The identification of a federally protected right will vary based on the wrongful actions of the defendant alleged (that is, on which amendment of the Constitution or federal law the claim is based). However, the two essential elements for a claim under 42 USC 1983 are the (1) deprivation of a right secured by the Constitution or law of the United States (2) caused by a person acting under color of law. Oklahoma City v Tuttle, 471 US 808 (1985); Jones v Muskegon County, 625 F3d 935, 941 (6th Cir 2010).

“Section 1983 ‘is not itself a source of substantive rights,’ but merely provides ‘a method for vindicating federal rights elsewhere conferred.’” Albright v Oliver, 510 US 266, 271 (1994) (quoting Baker v McCollan, 443 US 137, 144 n3 (1979)). If a specific constitutional amendment provides the textual source of a constitutional protection, “that Amendment, not the more generalized notion of ‘substantive due process,’ must be the guide for analyzing these claims.” Albright, 510 US at 273 (quoting Graham v Connor, 490 US 386, 395 (1989)). In short, a constitutional amendment that provides the more specific protection should serve as the basis for the plaintiff’s claim.

Although some courts refused to allow recovery for injuries found to be de minimis, most circuits have now rejected this view. See Wilkins v Gaddy, 559 US 34, 38 n2 (2010), recognizing that de minimis injuries do not necessarily mean de minimis force was used.

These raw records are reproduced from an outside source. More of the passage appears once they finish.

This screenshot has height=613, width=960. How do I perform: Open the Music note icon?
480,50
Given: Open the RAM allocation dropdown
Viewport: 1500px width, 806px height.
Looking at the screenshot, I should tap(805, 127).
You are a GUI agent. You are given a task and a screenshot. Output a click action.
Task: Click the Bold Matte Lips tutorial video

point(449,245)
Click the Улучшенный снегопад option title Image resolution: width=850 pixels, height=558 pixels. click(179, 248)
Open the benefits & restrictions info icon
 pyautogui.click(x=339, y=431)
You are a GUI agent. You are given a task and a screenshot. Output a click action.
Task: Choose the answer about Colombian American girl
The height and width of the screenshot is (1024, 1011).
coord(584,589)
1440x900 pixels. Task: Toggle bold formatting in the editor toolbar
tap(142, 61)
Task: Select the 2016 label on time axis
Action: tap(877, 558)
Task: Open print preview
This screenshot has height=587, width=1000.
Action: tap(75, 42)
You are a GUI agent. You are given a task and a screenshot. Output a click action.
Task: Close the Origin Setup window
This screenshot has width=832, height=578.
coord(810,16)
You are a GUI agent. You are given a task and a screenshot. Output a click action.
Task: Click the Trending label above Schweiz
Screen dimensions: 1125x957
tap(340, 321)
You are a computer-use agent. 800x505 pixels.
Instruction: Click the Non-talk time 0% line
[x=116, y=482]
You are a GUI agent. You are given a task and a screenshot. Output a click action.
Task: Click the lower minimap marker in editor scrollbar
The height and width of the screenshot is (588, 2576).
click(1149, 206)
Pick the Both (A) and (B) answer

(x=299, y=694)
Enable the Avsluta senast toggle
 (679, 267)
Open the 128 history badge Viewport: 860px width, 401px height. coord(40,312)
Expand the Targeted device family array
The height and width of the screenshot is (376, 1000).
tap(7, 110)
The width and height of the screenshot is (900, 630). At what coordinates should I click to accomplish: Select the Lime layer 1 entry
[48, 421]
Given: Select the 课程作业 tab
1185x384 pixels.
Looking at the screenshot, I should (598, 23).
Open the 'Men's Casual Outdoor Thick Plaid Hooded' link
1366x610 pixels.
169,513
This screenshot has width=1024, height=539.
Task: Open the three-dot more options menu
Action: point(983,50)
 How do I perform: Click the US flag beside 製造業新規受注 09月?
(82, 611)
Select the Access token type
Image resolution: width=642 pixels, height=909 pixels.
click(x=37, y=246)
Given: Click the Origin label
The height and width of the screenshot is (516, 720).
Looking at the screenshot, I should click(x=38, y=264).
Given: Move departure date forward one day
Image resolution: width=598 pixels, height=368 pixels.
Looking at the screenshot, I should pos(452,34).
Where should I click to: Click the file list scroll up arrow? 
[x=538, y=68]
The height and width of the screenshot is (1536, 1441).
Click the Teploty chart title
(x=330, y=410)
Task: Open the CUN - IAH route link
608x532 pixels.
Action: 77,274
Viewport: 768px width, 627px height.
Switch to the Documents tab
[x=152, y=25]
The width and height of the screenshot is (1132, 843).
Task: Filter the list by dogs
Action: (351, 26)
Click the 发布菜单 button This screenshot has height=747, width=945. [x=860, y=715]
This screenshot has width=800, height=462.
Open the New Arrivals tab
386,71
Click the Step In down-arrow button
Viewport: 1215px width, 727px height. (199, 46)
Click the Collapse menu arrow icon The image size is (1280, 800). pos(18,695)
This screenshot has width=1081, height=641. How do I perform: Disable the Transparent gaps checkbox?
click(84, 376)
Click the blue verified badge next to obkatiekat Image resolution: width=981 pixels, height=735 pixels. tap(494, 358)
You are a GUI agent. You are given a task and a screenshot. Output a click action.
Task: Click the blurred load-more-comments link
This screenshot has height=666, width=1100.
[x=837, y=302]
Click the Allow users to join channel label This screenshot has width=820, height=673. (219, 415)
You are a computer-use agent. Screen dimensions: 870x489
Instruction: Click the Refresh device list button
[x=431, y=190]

There is no minimum jurisdictional amount required to bring a section 1983 claim. Hill v McIntyre, 884 F2d 271, 287 (6th Cir 1989).

Statute of Limitations?

No specific statute of limitations. However, the U.S. Supreme Court has held that the most analogous state limitation period will control. See, e.g., North Star Steel Co v Thomas, 515 US 29, 34 (1995); see also McCormick v Miami Univ, 693 F3d 654, 662 (2012). In Michigan, this is the three-year statute of limitations for personal injury. MCL 600.5805(10).

Damages?

Punitive damages are available under 42 USC 1983 against individual defendants when reprehensible conduct is shown. Local governments, however, are not subject to punitive damages. Newport v Fact Concerts Inc, 453 US 247 (1981). Unlike compensatory damages, which are designed to address the losses that the plaintiff suffered resulting from the defendant’s wrongful conduct, punitive damages are geared toward deterrence and retribution. Courts have discretion to award these damages, and awards will be reviewed de novo to determine whether they are excessive given the degree of reprehensibility, the correlation between the harm suffered and the amount awarded, and a comparison of similar awards. Arnold v Wilder, 657 F3d 353 (6th Cir 2011).